— TÂCHES —
(1) Dans le texte sur la nullité du contrat d'assurance, de quelle infraction le conducteur a-t-il été déclaré coupable par le tribunal correctionnel ?
(2) Reproduisez le texte sur la nullité du contrat d'assurance depuis « Un assureur ne » jusqu'à « habituel du véhicule. » inclus.
(3) Poursuivez le texte sur la nullité du contrat d'assurance après sa dernière phrase.

— TEXTE À LIRE —
-*-

Un assureur ne peut opposer la nullité du contrat d’assurance à un souscripteur blessé en tant que passager, même si celui-ci a délibérément menti sur l’identité du conducteur habituel du véhicule.
Tel est le rappel que vient d’effectuer la Cour de cassation.
Dans cette affaire, un homme avait été blessé à la suite d’un accident de la circulation. Il était passager du véhicule impliqué, dont il était également le propriétaire et le souscripteur du contrat d’assurance. Le conducteur était, quant à lui, en état d’ivresse.
Renvoyé devant le tribunal correctionnel, le conducteur a été déclaré coupable de blessures involontaires. Statuant ultérieurement sur les intérêts civils, les juges ont par ailleurs admis l’exception de nullité soulevée par l’assureur. Celui-ci refusait en effet d’indemniser la victime, faisant valoir la nullité du contrat pour fausse déclaration (article L. 113-8 du Code des assurances).
La Cour d’appel a toutefois infirmé le jugement sur ce dernier point : bien que le contrat d’assurance soit nul pour fausse déclaration intentionnelle de l’assuré, le droit de l’Union européenne (et notamment la directive 2009/103/CE) interdit de priver une victime de son droit à indemnisation, dès lors qu’elle est tiers lésé au moment de l’accident.

-*-

— DONNÉES FOURNIES —
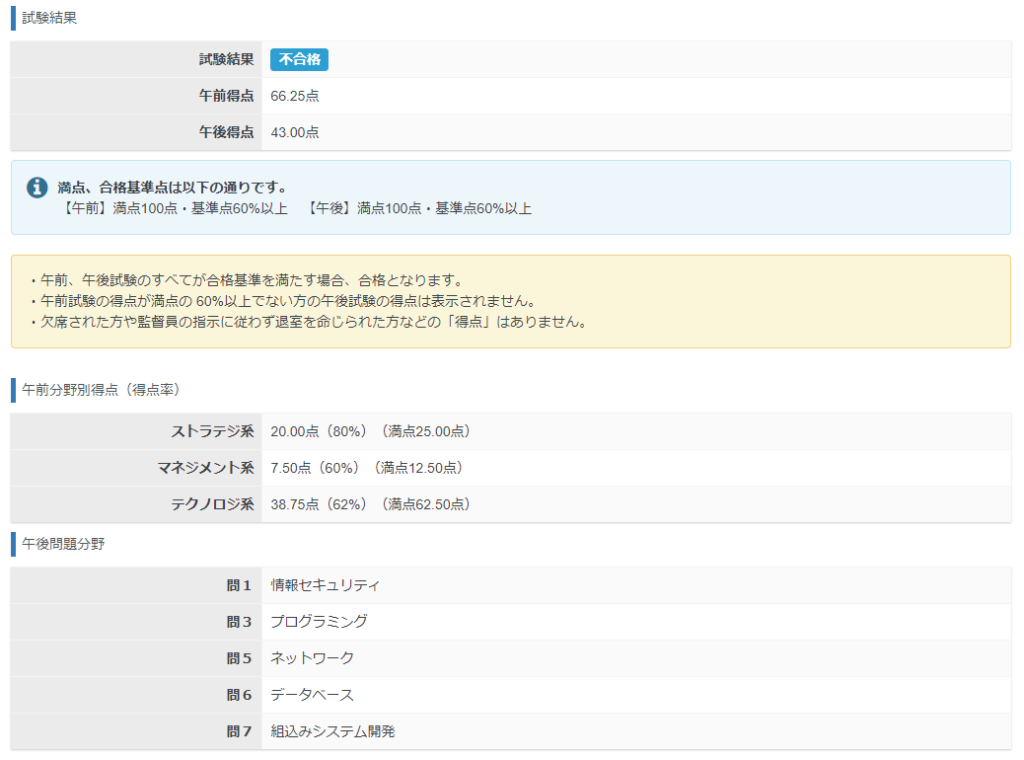Select the 20.00点（80%） strategy score
1024x760 pixels.
click(315, 431)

-*-

— RÉSULTATS DE L'EXERCICE —
(1) De blessures involontaires.

(2)
Un assureur ne peut opposer la nullité du contrat d’assurance à un souscripteur blessé en tant que passager, même si celui-ci a délibérément menti sur l’identité du conducteur habituel du véhicule.

(3)
Saisie du litige, la Cour de cassation confirme cette analyse. Elle juge ainsi que, sauf abus de droit, la nullité du contrat pour fausse déclaration ne peut être opposée à la victime passager, même si cette dernière est également le souscripteur auteur de la déclaration frauduleuse. Une telle opposabilité limiterait de manière disproportionnée le droit de la victime à l’indemnisation et priverait la directive européenne de son effet utile.
Les Hauts magistrats précisent en outre que l’exception d’abus de droit n’est pas applicable en l’espèce, l’objectif de protection des victimes poursuivi par la réglementation de l’Union étant atteint dès lors que l’assuré sollicite une indemnisation en sa qualité de passager victime.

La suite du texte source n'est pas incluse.